— WORK INSTRUCTION —
Return each line in the records below that includes "menu".

***** INFORMATION PROVIDED *****

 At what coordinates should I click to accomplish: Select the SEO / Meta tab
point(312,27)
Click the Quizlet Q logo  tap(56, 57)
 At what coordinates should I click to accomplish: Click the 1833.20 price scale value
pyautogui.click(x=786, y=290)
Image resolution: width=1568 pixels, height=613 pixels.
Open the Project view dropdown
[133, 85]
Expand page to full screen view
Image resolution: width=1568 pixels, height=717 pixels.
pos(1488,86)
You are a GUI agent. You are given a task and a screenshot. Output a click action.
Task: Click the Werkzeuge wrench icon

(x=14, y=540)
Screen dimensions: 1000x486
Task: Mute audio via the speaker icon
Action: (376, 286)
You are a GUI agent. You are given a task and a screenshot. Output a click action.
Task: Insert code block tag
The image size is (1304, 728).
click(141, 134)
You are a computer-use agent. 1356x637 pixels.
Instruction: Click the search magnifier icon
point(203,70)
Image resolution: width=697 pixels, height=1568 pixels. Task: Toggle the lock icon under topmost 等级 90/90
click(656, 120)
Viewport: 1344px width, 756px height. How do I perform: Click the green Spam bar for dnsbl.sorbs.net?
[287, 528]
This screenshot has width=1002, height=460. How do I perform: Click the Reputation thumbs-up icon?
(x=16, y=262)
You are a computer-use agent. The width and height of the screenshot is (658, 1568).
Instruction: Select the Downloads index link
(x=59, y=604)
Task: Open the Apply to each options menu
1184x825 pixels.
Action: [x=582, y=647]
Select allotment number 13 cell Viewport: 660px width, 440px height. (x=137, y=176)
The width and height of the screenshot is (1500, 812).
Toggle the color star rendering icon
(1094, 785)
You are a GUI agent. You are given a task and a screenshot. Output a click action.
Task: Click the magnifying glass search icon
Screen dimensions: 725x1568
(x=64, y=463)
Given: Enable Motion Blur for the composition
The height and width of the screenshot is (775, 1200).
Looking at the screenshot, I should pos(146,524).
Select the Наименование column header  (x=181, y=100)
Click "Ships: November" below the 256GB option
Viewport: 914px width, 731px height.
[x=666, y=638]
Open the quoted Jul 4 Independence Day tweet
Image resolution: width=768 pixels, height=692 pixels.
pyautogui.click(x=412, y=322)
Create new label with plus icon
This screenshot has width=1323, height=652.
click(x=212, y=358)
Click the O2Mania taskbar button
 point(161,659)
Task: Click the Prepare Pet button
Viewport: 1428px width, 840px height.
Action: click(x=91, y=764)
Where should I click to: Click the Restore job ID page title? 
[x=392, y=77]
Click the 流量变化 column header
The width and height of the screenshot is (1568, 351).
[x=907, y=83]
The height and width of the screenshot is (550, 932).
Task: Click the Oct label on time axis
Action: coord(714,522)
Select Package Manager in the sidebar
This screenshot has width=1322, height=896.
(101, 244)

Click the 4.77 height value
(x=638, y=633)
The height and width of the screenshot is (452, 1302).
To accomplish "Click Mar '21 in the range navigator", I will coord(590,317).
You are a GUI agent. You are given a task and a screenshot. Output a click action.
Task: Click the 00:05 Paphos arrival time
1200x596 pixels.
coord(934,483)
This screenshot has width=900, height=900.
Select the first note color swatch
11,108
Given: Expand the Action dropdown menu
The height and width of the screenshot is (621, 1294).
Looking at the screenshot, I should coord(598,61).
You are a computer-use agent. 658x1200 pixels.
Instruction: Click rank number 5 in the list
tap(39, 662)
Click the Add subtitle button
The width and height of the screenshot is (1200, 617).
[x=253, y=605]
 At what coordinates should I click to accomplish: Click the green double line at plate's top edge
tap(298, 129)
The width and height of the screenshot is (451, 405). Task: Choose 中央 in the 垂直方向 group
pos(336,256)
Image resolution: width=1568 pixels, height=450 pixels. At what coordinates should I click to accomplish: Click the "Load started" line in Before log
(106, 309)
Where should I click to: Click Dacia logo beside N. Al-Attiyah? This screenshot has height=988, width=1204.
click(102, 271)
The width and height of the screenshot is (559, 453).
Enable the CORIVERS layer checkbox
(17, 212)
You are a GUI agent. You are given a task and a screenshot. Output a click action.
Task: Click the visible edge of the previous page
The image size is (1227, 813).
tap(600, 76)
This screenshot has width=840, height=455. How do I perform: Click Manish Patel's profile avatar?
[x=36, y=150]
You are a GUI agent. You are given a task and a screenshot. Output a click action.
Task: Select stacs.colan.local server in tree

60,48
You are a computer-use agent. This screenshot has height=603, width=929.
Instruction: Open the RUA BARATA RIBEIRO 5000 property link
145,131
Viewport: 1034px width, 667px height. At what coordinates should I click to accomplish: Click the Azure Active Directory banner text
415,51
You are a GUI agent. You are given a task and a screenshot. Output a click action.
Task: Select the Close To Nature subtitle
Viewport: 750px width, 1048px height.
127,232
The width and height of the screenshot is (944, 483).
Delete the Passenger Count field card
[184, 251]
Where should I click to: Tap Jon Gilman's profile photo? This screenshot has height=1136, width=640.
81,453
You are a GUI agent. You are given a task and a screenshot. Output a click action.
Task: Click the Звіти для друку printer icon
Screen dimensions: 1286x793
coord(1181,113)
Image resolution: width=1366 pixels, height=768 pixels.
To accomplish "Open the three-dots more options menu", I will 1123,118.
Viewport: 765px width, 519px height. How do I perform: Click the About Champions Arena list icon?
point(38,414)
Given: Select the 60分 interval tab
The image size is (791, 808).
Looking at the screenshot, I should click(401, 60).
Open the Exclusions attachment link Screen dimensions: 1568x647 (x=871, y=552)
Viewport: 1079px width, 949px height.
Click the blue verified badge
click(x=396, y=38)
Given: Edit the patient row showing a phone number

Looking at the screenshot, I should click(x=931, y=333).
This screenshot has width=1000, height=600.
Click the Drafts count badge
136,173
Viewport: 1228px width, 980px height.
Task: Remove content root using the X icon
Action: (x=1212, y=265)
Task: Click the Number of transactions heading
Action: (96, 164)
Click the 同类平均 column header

*****

— THE ANSWER —
Task: Open the Apply to each options menu
Given: Expand the Action dropdown menu
To accomplish "Open the three-dots more options menu", I will 1123,118.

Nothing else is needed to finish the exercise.